Uno no puede evitar pensar en Orwell: el lenguaje maltratado no describe la realidad, la fabrica. Ya no importa si existe o no una estructura autoritaria; basta con sentirla, basta con pronunciarla. Esa es la alquimia emocional de la izquierda: sustituir los hechos por atmósferas, la evidencia por afectos. Es como una especie de régimen paralelo donde se absolutiza su portátil. Y cuidado porque son incuestionables.
Otro caso particular es el de Martín Caparrós, que acaba de lanzar otra máxima de laboratorio. “¿Por qué dicen que la dictadura intolerable de Maduro es de izquierda? ¿Porque él lo diga? ¿Si yo digo que soy el rey de Prusia me van a llamar Majestad?”, tuiteó.

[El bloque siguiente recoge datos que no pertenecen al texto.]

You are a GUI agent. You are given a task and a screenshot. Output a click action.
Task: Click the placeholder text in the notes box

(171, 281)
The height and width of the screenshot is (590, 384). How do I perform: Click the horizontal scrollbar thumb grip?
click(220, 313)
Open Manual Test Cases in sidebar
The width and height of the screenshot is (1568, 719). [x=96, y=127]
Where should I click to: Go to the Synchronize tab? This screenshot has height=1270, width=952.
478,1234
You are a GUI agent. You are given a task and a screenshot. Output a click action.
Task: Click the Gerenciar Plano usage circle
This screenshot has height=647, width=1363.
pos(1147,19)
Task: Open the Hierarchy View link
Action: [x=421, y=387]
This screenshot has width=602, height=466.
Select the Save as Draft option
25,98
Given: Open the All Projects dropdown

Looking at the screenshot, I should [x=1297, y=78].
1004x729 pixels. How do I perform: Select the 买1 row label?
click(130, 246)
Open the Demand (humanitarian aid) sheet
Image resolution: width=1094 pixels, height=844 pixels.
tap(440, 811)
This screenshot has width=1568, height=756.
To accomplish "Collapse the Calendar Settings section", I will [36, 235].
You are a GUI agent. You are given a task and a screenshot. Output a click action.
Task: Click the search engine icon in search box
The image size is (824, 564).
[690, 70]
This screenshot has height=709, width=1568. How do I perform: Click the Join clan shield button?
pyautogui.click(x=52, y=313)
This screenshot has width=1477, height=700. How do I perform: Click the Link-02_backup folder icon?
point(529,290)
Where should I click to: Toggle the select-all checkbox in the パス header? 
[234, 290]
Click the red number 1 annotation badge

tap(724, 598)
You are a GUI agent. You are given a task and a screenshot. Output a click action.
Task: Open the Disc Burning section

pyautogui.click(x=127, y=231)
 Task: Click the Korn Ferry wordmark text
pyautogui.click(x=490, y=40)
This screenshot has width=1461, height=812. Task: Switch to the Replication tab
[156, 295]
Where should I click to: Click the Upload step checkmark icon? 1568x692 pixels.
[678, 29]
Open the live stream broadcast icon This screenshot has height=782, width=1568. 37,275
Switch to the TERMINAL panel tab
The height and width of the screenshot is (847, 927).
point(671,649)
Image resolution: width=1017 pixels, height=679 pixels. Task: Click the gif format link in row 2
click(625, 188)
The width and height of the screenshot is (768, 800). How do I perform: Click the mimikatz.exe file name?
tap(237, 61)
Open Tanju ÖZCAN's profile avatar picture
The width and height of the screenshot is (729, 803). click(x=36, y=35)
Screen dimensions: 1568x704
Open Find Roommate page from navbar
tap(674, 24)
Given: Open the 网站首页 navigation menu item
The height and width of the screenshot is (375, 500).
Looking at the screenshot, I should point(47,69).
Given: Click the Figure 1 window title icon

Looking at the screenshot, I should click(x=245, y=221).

Su sarcasmo destila ese también típico cinismo que busca convertir a la ideología en un refugio emocional, en una excusa estética para no pensar. Y es que ya no se busca entender el mundo, solo sostener un identidad sin importar si tienen la razón o no. Un performance definitivo con toque de industria.
No es casual que esta operación se reproduzca en distintas escalas: desde la consigna callejera hasta el ensayo mediático. Es una misma maquinaria que hace de la indignación un producto de consumo masivo. Se seleccionan los hechos, se eliminan los matices y se amplifican los símbolos hasta volverlos dogmas. Todo se ordena para que la realidad encaje en la épica del oprimido o en la redención del rebelde profesional.
Lo más inquietante es que este modelo se normaliza. Las palabras “dictadura”, “represión”, “fascismo”, “genocidio”, pronunciadas sin el peso de la precisión, funcionan como llaves emocionales que anulan el juicio y reemplazan la reflexión por la simple inercia. Así se forja una nueva forma de censura: no la del silencio, sino la de la saturación. Ya no se calla al discrepante: se le ahoga en ruido, se le ridiculiza.
Y en medio de ese ruido coral, la izquierda celebra convencida de que su discurso sigue siendo contracultural, cuando en realidad ya forma parte del establishment simbólico. Un poco más, y empiezan a cotizar su rebeldía fotogénica.